Seventeen Contradictions and the End of Capitalism (27 page)

There have been several bouts of financialisation throughout capital’s history (the latter half of the nineteenth century, for example). What makes the current phase special is the phenomenal acceleration in the speed of circulation of money capital and the reduction in financial transaction costs. The mobility of money capital relative to that of other forms of capital (commodities and production in particular) has dramatically increased. Capital’s penchant for the annihilation of space through time here has a large role to play. This, says Craig Calhoun in a recent essay, ‘facilitates the “creative destruction” of existing structures of capital (e.g. specific modes of industrial production) and spurs the development of new technologies’, which in turn spurs ‘the development of new products, production processes and new sites of production’. Uneven geographical developments become even more pronounced as capital searches out and moves to newer and lower-cost locations. The pressure asserted by finance ‘drives investment towards ever more short-term profits and undercuts long-term and deeper growth. It also produces speculative bubbles and busts. It increases market pressure on firms bringing less than median returns to capital, driving disinvestment from still-profitable older businesses and thus driving down wages and reducing the tendency of industrial capitalism to share profits through rising wages.

Supplied entries:

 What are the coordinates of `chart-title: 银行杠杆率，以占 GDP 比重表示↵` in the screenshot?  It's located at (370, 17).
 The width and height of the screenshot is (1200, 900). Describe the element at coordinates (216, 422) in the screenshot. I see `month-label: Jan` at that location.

...

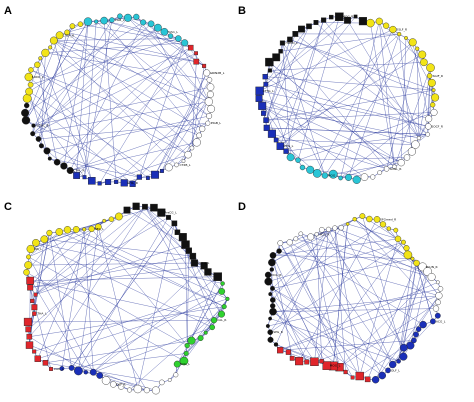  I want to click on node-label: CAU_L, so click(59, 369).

Task list:
a) Translate this sentence from the passage on financialization into Spanish: "Uneven geographical developments become even more pronounced as capital searches out and moves to newer and lower-cost locations."
b) For each statement, say yes or no depending on whether it agrees with the passage on financialization, and quote the words that decide it.
(i) The current phase is the first bout of financialization in capital's history.
(ii) Money capital has become far more mobile than commodities and production.
(iii) In the quoted essay, pressure from finance promotes long-term growth.

Activity answers:
a) Los desarrollos geográficos desiguales se vuelven aún más pronunciados a medida que el capital busca y se traslada a ubicaciones más nuevas y de menor costo.

b)
(i) No: "There have been several bouts of financialisation throughout capital’s history"
(ii) Yes: "The mobility of money capital relative to that of other forms of capital (commodities and production in particular) has dramatically increased."
(iii) No: "drives investment towards ever more short-term profits and undercuts long-term and deeper growth"